Free Press would like to acknowledge the 51 victims of our nation’s tragedy in Christchurch, and their families who lost them. The tragedy should remind us to focus on our common humanity, not divide people into groups. Each person has inherent dignity, and we should never let any collective ideology or fad override it.
What does vaccine mean?
Whether the Government will be successful in distributing the vaccine is an open question. We want them to succeed but there are reasons to be skeptical; remember the measles fiasco?
A more urgent problem is telling New Zealanders what a vaccine will mean. This week Free Press asks, what will being vaccinated allow you to do, or not? Who will decide, your employer, the airline, the school principal, or good old Bloomy?
There are so many questions.
How will you verify that you’ve been vaccinated? Is there a difference between having had the jab and your body actually giving the immune response? What happens if new variants of the virus change the answers to these questions?
This year, the Beehive website has added 15 press releases about the Government’s response to COVID 19. Of those, 10 are about vaccination, the rest are about testing and miscellaneous matters.
The big problem is that none of those releases talk about how policy will change in a post-vaccine world. We have only a vague notion that vaccination will somehow be good but no clear picture of what will actually change. As usual the Government is keeping mum.
If the Government has a plan, we deserve to know about it. People are trying to plan their lives and businesses. If the Government doesn’t have a plan then, in a democratic society, we have a right to know that too.
At this point it’s probably worth pointing out that Free Press has always been and always will be a pro-vax publication. Vaccination is one of the greatest technologies in human history. We are not seeking to embolden anti-vaxxers, or their rebranded ilk the ‘vaccine hesitant.’

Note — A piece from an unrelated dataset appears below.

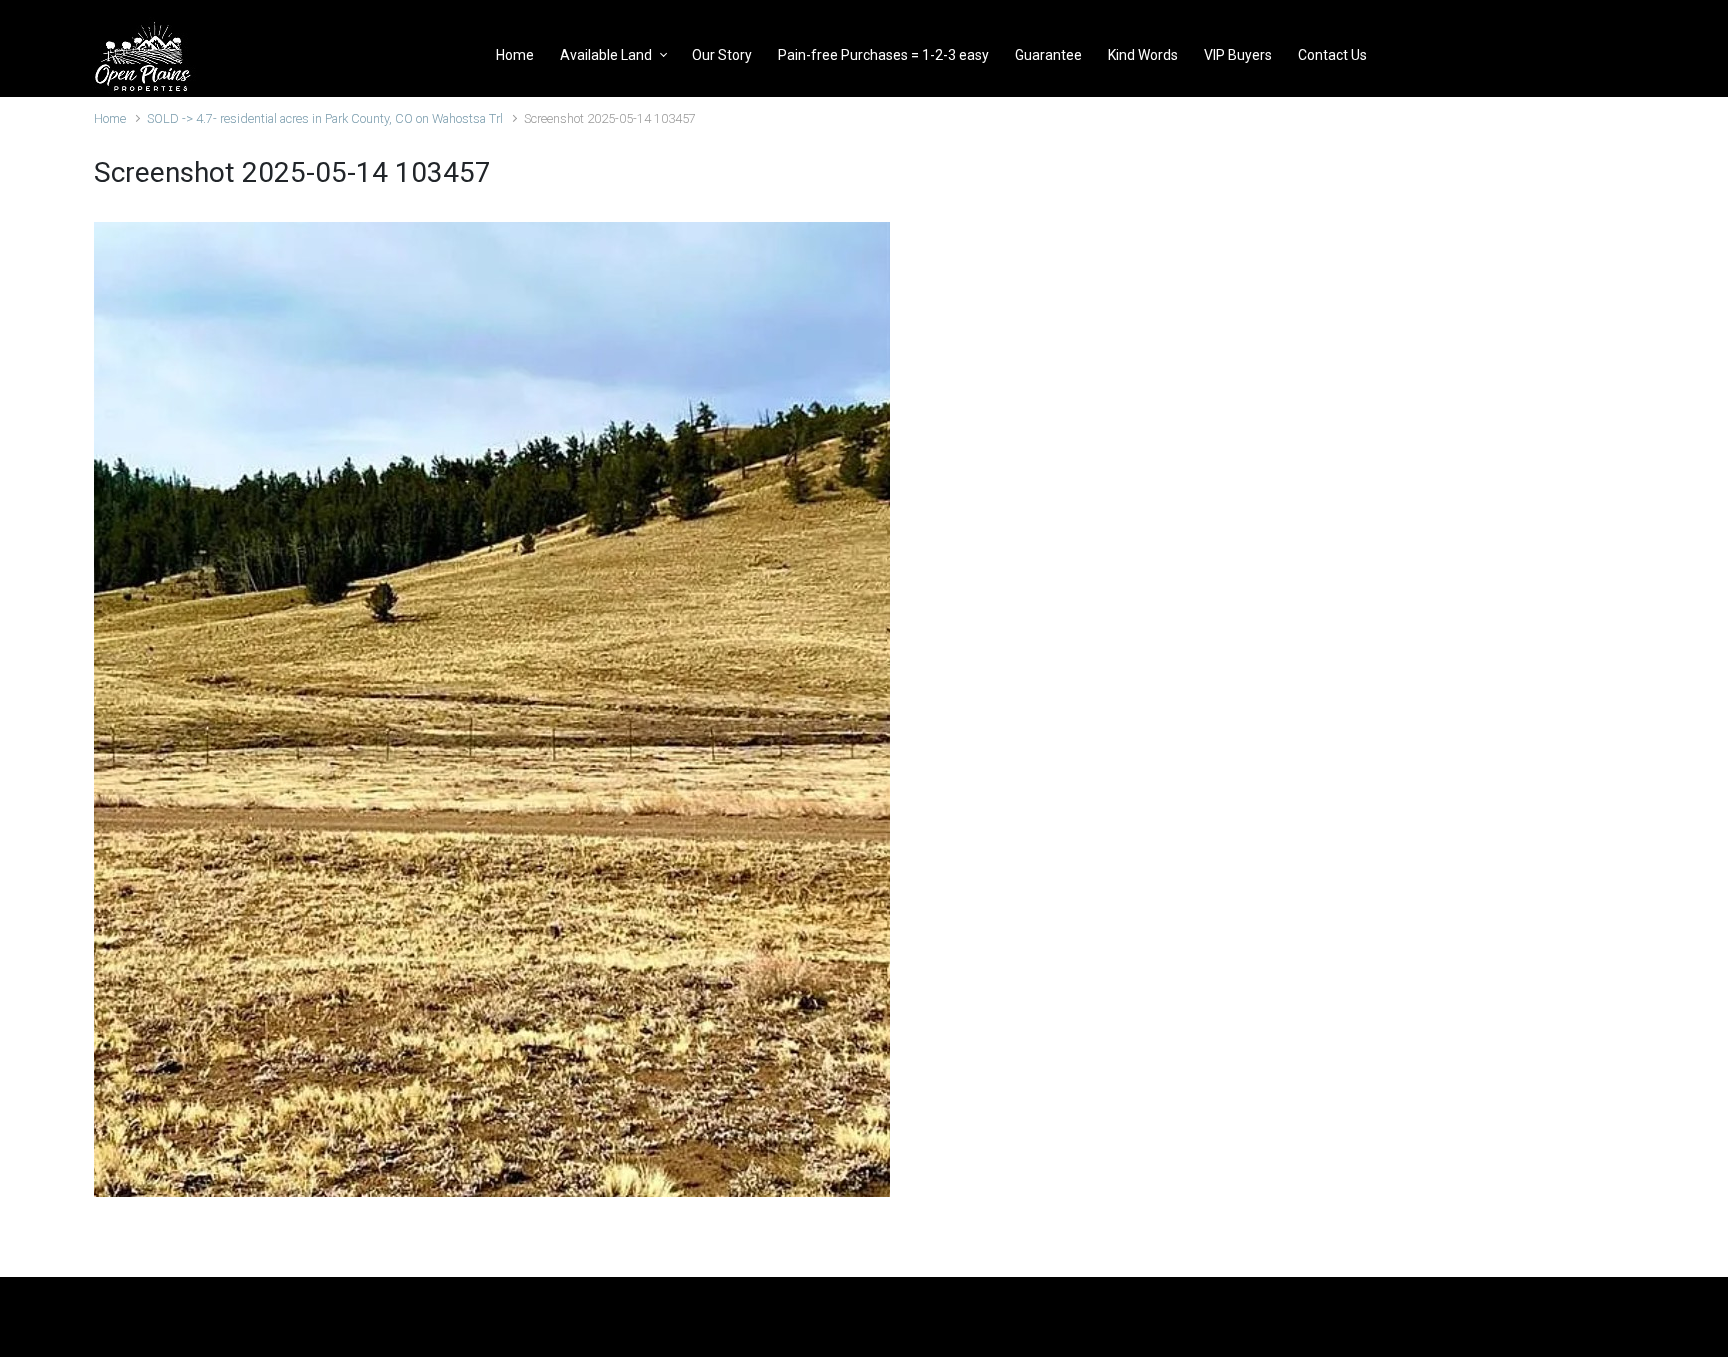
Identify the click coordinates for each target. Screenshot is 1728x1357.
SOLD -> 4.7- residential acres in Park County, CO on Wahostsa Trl (325, 118)
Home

We worry they are being emboldened by the Government’s failure to paint a picture of what vaccination will mean. If the Government needs public confidence about vaccination, it would help for the Government to show some, too. The Prime Minister’s messaging that it’s good we’re at the back of the queue because, you know, we’ll learn lessons from others, was cack-handed and no doubt promoted hesitancy.
The Government needs to answer questions about what it thinks New Zealand will look like when, say, 80 per cent of people are vaccinated.
What will be the implications for employment law? Under the Health and Safety at Work Act, will staff of a PCBU who are at risk of infection need to be vaccinated? Who is at fault if they’re not? Does an employee have a right to refuse? Can a prospective employer ask if you’ve been vaccinated, if it’s relevant to the job at, say, an airport?
What about schools? Principals are a PCBU. Will their obligation to enroll and provide education to an eligible student trump their obligation to protect other students from infection if the student is not resistant to COVID-19?
Then there’s travel. Under foreign jurisdiction, will New Zealanders be issued a vaccine passport valid for overseas travel? Is the Government talking to foreign governments about this on our behalf? Will foreign travelers be able to come here if they can show resistance?
Then there’s the Alert Level system. Will it be varied to say people who are vaccinated/immune face fewer restrictions at each level? The Israelis have a similar policy. Will we?
None of this matter if you cannot prove you are vaccinated. Here’s the question: Will there be a certificate, paper or digital, issued to show you are vaccinated? Actually, that may not be the question. It is possible to have had the jab but not have the immune response it is designed to invoke.
Perhaps there should be a separate test of immunity. There are Kiwi businesses who have these tests, and claim certifying people have been vaccinated rather than whether people are immune is grossly irresponsible. Certifying immunity might be less politically difficult than certifying a medical procedure, besides.
So many questions. If the Government wants people to take up the vaccine, then it needs to start answering all of these questions under the central question. What will the vaccine mean?